Answer:
x^3 - 6x^2 + 12x - 8 = 0
Explanation:
Let the roots of the equation x^3 - 8x + 3 = 0 be a, b, and c. Then, we know that the squares of the roots are a^2, b^2, and c^2.
By Vieta's formulas, we know that the sum of the roots of x^3 - 8x + 3 = 0 is 0, since there is no x^2 term:
a + b + c = 0
We also know that the product of the roots is 3/1 = 3:
abc = 3
Using the fact that the squares of the roots are a^2, b^2, and c^2, we can write:
a^2 + b^2 + c^2 = (a + b + c)^2 - 2(ab + ac + bc)

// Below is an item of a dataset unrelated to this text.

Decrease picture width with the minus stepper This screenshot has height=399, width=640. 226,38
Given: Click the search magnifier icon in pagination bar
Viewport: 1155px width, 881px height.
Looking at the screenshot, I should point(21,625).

Since a + b + c = 0, this simplifies to:
a^2 + b^2 + c^2 = -2(ab + ac + bc)
Now, let's try to find a cubic equation with roots a^2, b^2, and c^2. We can start with:
(x - a^2)(x - b^2)(x - c^2) = 0
Expanding the left side, we get:
x^3 - (a^2 + b^2 + c^2)x^2 + (a^2b^2 + b^2c^2 + c^2a^2)x - a^2b^2c^2 = 0
Using the identity we found earlier for a^2 + b^2 + c^2, we can simplify this to:
x^3 + 2(ab + ac + bc)x - 3a^2b^2c^2 = 0
Now, we can substitute in the values we know for ab, ac, and bc:
ab = (a + b + c)(ab + ac + bc) - (a^2b + ab^2 + c^2a)
ac = (a + b + c)(ab + ac + bc) - (a^2c + ac^2 + b^2a)
bc = (a + b + c)(ab + ac + bc) - (b^2c + bc^2 + a^2b)
Plugging in these values and simplifying, we get:
x^3 - 6x^2 + 12x - 8 = 0
Therefore, the cubic equation we're looking for is:
x^3 - 6x^2 + 12x - 8 = 0
And the roots of this equation are the squares of the roots of x^3 - 8x + 3 = 0.